Republican presidential candidate and former Massachusetts Gov. Mitt Romney speaks with Arizona Gov. Jan Brewer as he campaigns with Republican governors at Basalt Public High School, in Basalt, Colo., Thursday, Aug. 2, 2012. (AP Photo/Charles Dharapak)
Republican presidential candidate and former Massachusetts Gov. Mitt Romney speaks with Arizona Gov. Jan Brewer as he campaigns with Republican governors at Basalt Public High School, in Basalt, Colo., Thursday, Aug. 2, 2012. (AP Photo/Charles Dharapak)
President Barack Obama greets the crowd after arriving for a campaign stop at Loudoun County High School on Thursday, Aug. 2, 2012 in Leesburg, Va. (AP Photo/Evan Vucci)
Graphic compares the unemployment rate trends for eight battleground states to the national average
WASHINGTON (AP) ? President Barack Obama is bracing for another potential dose of lackluster economic news while Republican challenger Mitt Romney readies to take advantage of any weakness in the monthly jobs report.
The new unemployment numbers, due Friday morning from the Labor Department, will paint a fresh picture of the U.S. economy three months before Election Day. The closely watched report will also help set the tone for the next phase in the battle for the White House as the candidates race toward their party conventions and a fall campaign blitz.
In an unshakably static campaign, Obama and Romney will each seek to spin the report to their advantage.
The nationwide unemployment rate stands at 8.2 percent. That's down from a peak under Obama of 10.1 percent in 2009, but it's far too high for an economy trying to break out of the doldrums.
Another dour report would provide fresh fodder for the central premise of Romney's campaign: Obama's economic policies have failed and Romney's experience as a successful businessman would help him put the country on a clearer path to growth and job creation.

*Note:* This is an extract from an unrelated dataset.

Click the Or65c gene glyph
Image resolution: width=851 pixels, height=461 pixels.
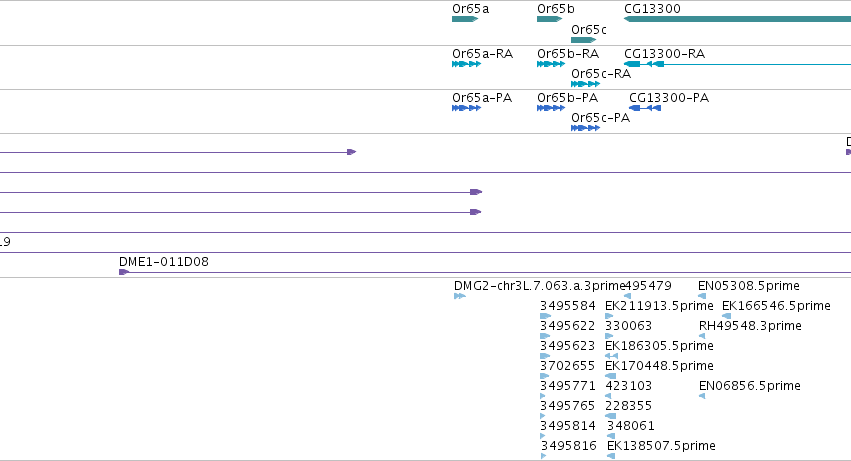[x=583, y=40]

Obama, short of a disastrous report, will continue making his case to voters that the economy is slowly but surely recovering and would be doing better if congressional Republicans would pass his economic proposals.
Obama was expected to comment on the jobs numbers during a White House event focused on middle-class tax cuts. Romney was campaigning Friday in Nevada, a battleground state with the nation's highest unemployment rates, before moving on to a fundraiser in Idaho.
The candidates sparred from afar on the economy Thursday. Romney, campaigning in Colorado, said his economic program would create 12 million jobs in the next four years. Obama told voters in Florida that his rival favors "trickle-down tax cut fairy dust" that has failed to fix the economy in the past.
Romney's plan for job growth included several broad ideas but few specifics. He said he would help small business owners, cut spending to reduce the deficit and cut taxes.
Obama sought this week to draw a contrast with Romney on taxes, saying the Republican's call for extending cuts for upper-income earners would mean higher tax bills for the middle class. The president's new television ad made the case with a highly personalized message: Romney has paid a lower proportion of his income in taxes than many people of lesser means.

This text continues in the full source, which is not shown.